Jio was responding to the announcement yesterday that India’s No.3 telecom company will increase interconnect points with the Ambani firm, which has been facing a virtual blockade from the main players, who in turn worry about the impact of the new operator on their profits.
“RJIL has been writing regularly to Vodafone regarding its requirement for interconnection capacity over the last few months. Necessary details have been provided from time to time, highlighting the urgency of the requirement and the impact on Quality of Service parameters. However, no action was taken for the last several weeks, resulting in non-compliance of TRAI regulation on quality of service which mandates that POI congestion should not affect more than 1 call in every 200 calls made,” Jio said.
The company indicated that it is not going to take the blockade lying down. There was a clear change in the tone of the newcomer’s statement, and it referred to legal and TRAI provisions multiple times.
“The situation has deteriorated significantly in the last few weeks, with over 80calls failing out of every 100 call attempts. In the last 10 days alone, over 15 crore RJIL calls have failed on the Vodafone network.

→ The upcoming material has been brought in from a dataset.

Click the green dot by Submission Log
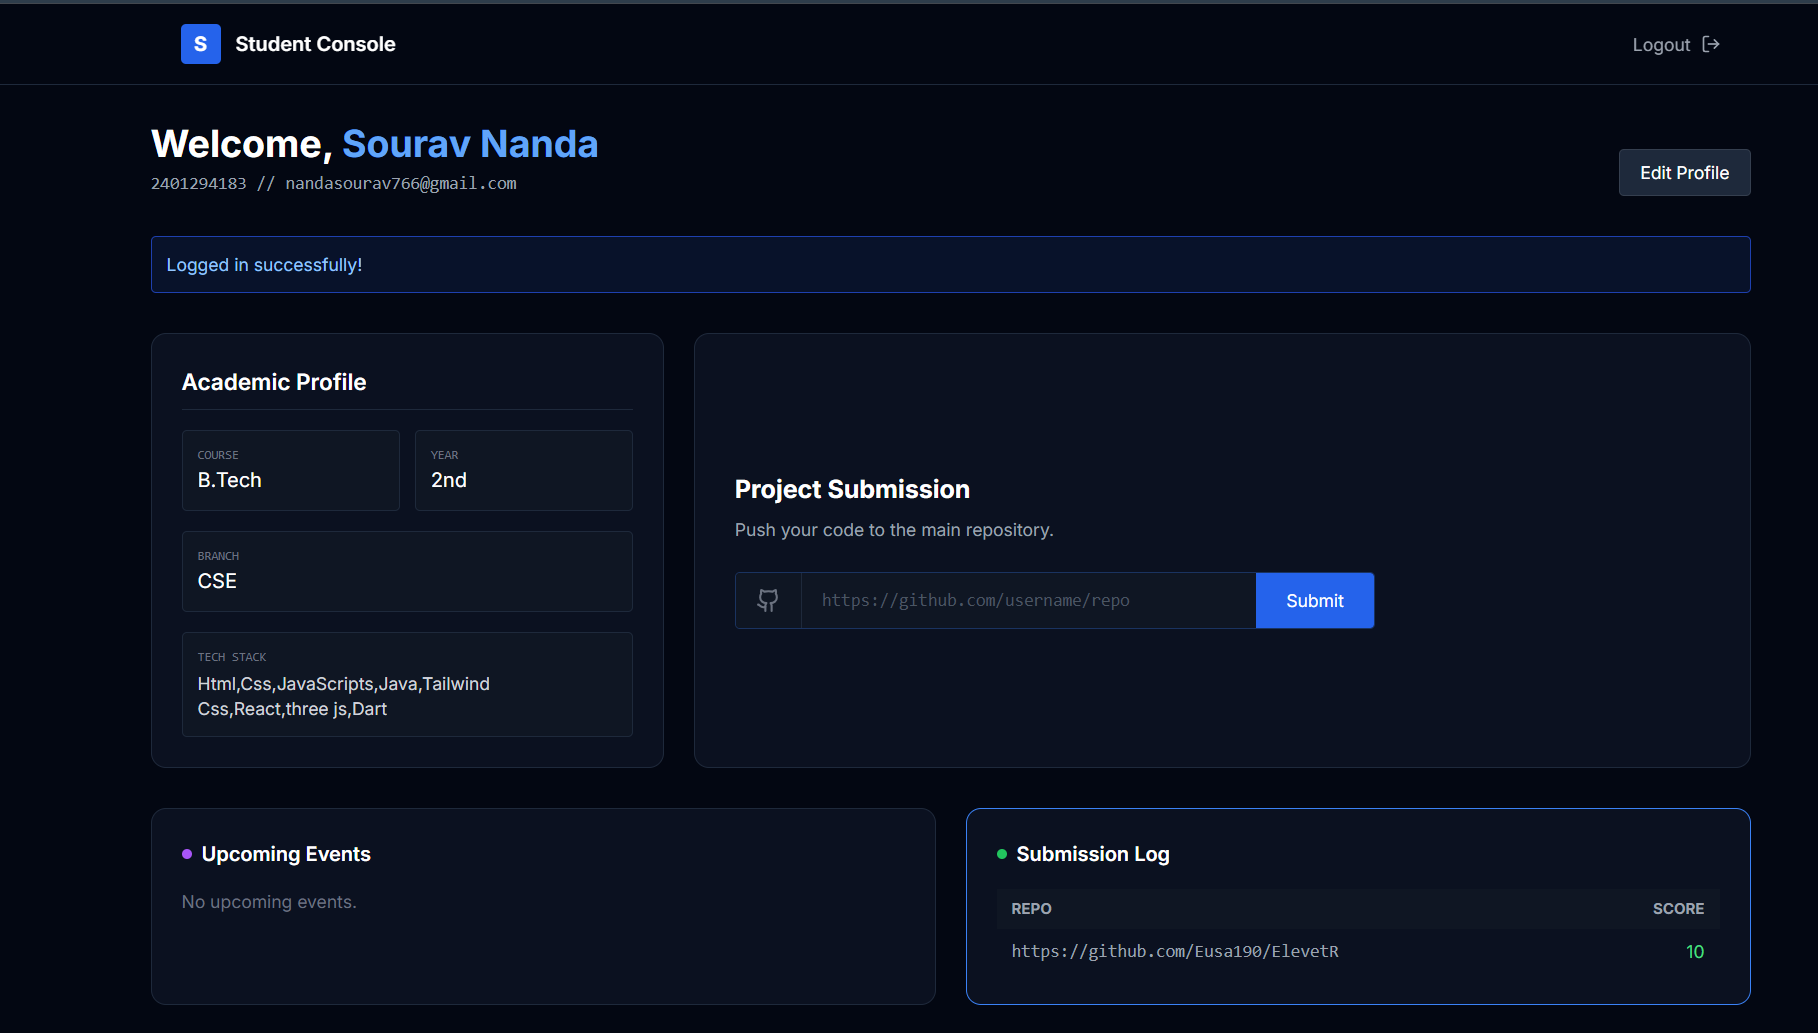1818x1033 pixels. pos(1002,854)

While RJIL has rolled out a state-of-the-art network, the benefits of superior voice technology have been denied to Indian customers due to the POI congestion. Indian customers have not been able to enjoy RJIL’s free voice offer as a result of such anti-competitive behaviour of incumbent operators,” it said.
According to Indian laws, it is illegal for any operator to block calls coming from or headed to another network. However, incumbents say that allowing Jio to operate using its current low tariffs would severely hit their earnings.
RJIL has been raising the issue of insufficient POIs as anti-competitive aimed at hindering the entry of a new operator.
“Such hurdles result in poor experience for RJIL customers who are trying to make calls to incumbent operators’ networks.It is unfortunate that TRAI’s intervention was required for Vodafone to resume augmentation of POIs as admitted in its press release. Vodafone ought to have augmented POIs by itself in compliance with its license terms,” the firm said.
The telecom regulator TRAI has already intervened in the matter once and told the existing companies not to block calls from the new network.
Jio also said Vodafone and the other incumbent operators have also been blocking the mobile number portability facility for their subscribers who wish to subscribe to Jio services “on baseless and unsubstantiated grounds.”
“This is another example of disregard of license terms and their obligations under the Telecommunication Mobile Number Portability Regulations, 2009 and TRAI directions.
This is again an anti-competitive move aimed at stifling a new operator, denying the Indian customers the benefit of choice of service provider. This is against public interest and fair play,” it alleged.